= AIM =
Find each line in the items below that contains the string "Task", and copy those lines. Case counts.

──────── EXTRACTED RECORDS ────────

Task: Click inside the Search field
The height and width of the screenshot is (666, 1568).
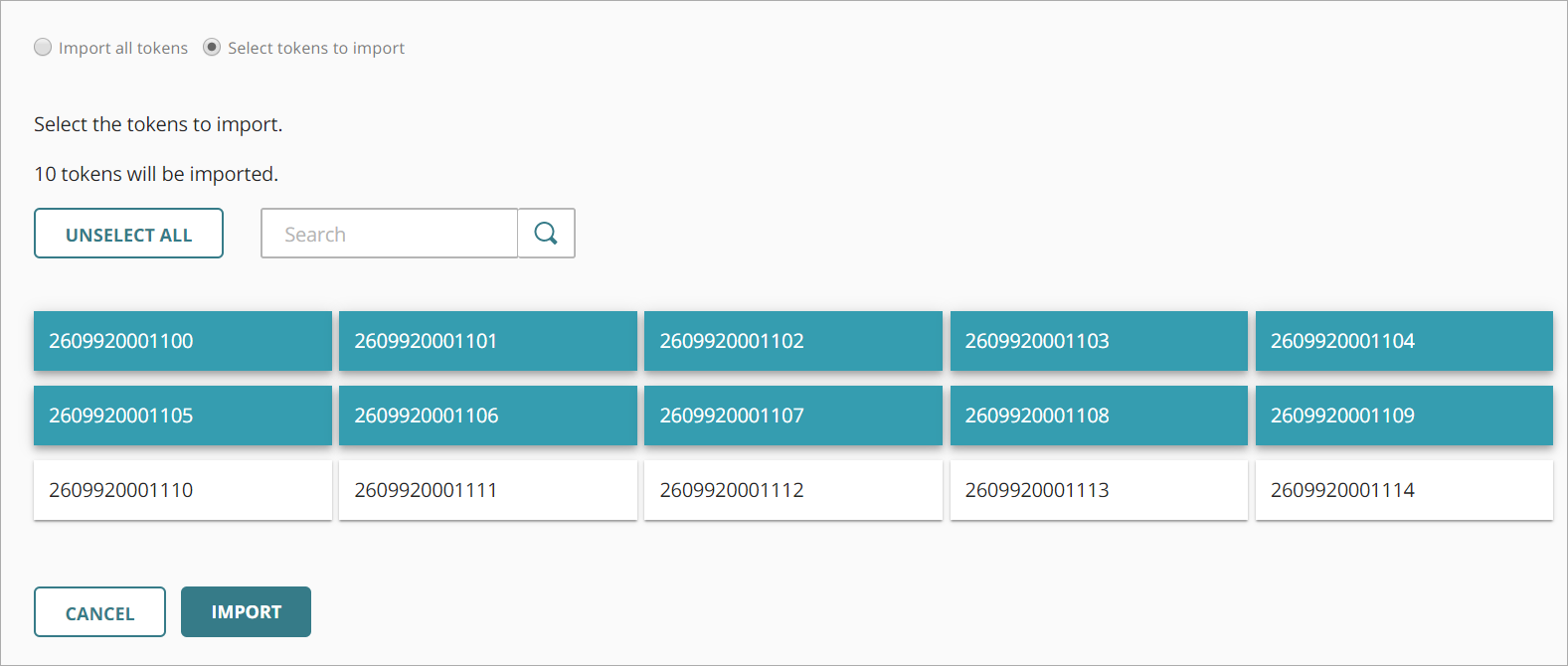Action: coord(388,233)
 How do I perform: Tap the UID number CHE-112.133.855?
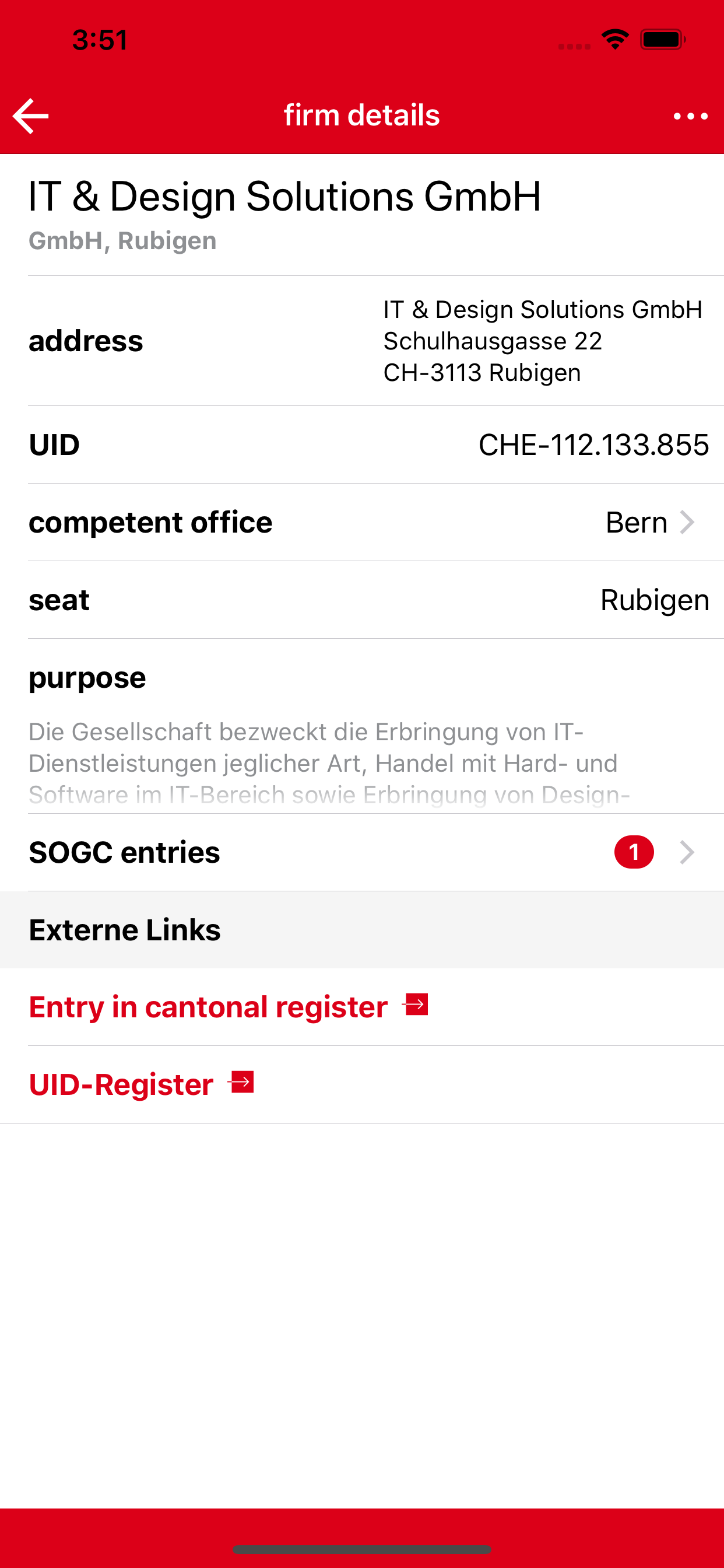click(x=593, y=445)
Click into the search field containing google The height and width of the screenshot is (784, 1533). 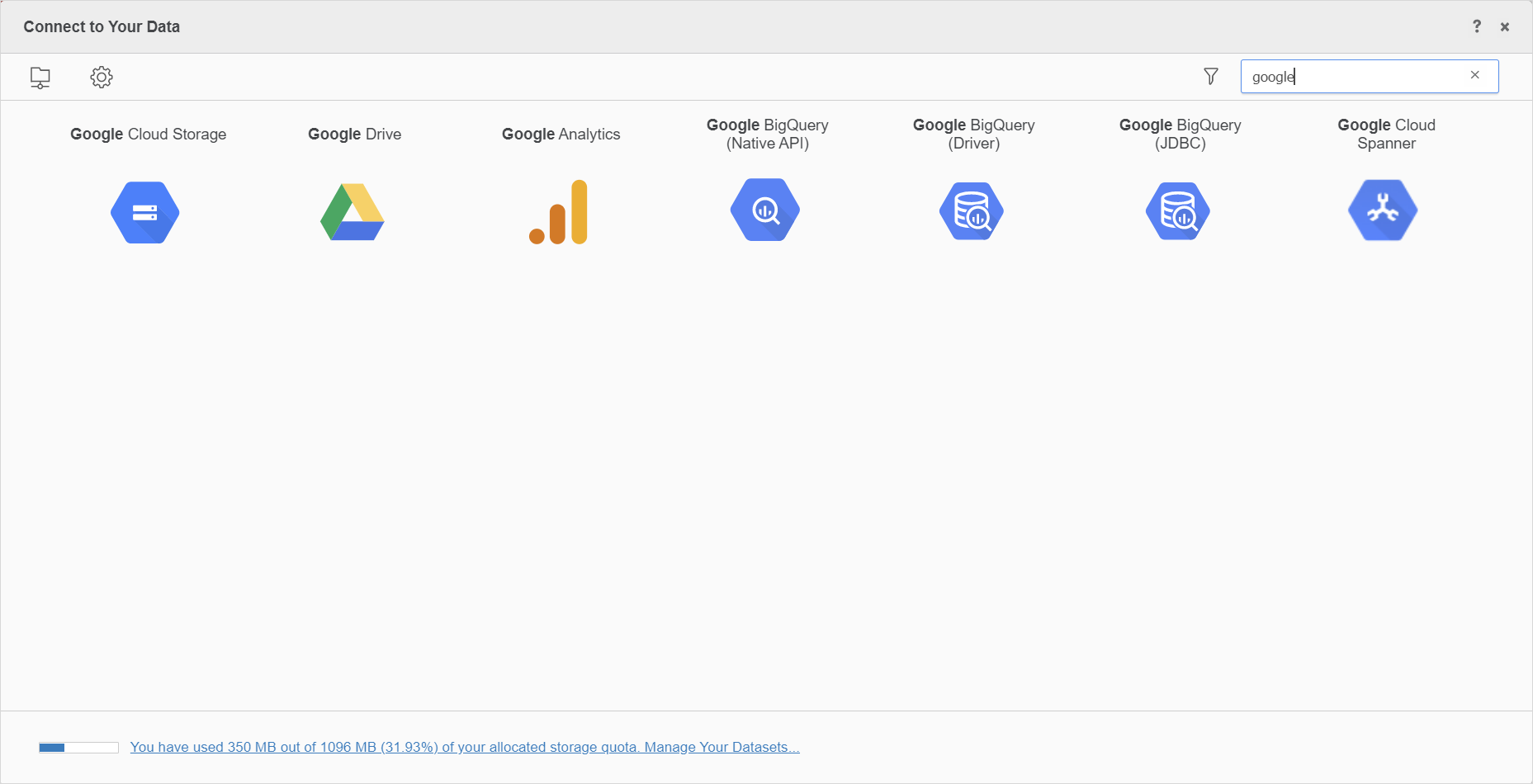(1354, 77)
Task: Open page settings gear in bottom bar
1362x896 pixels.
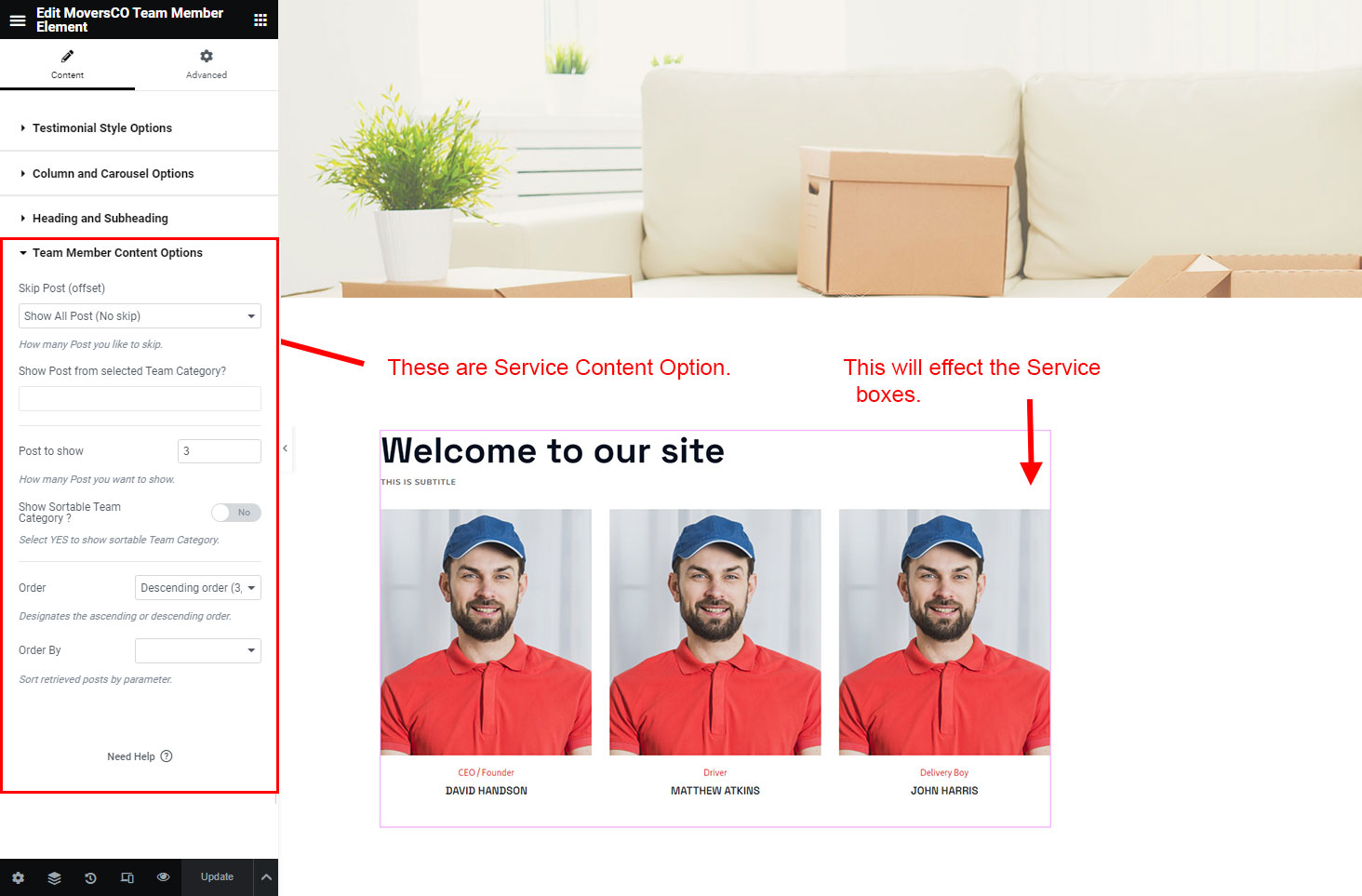Action: 18,877
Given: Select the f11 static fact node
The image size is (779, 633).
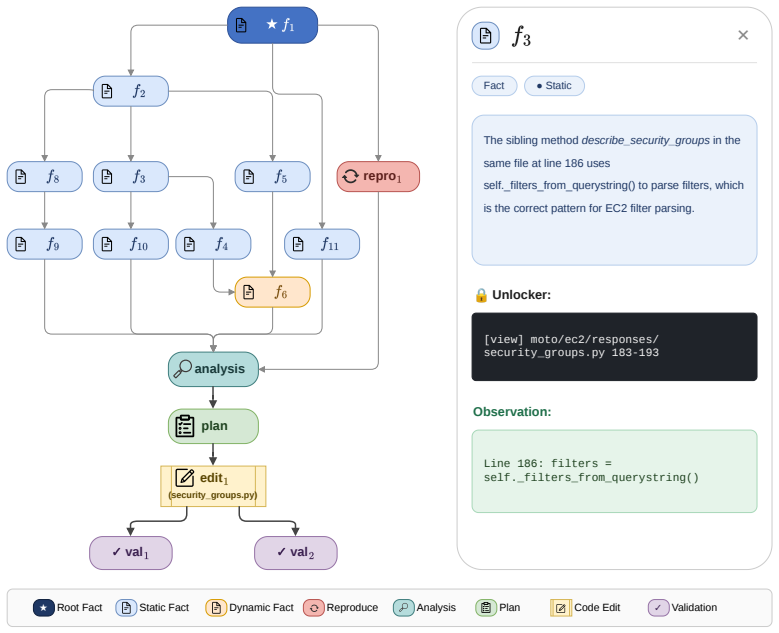Looking at the screenshot, I should point(322,244).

────────

= COMPLETE ANSWER =
Task: Click inside the Search field
Task: Open page settings gear in bottom bar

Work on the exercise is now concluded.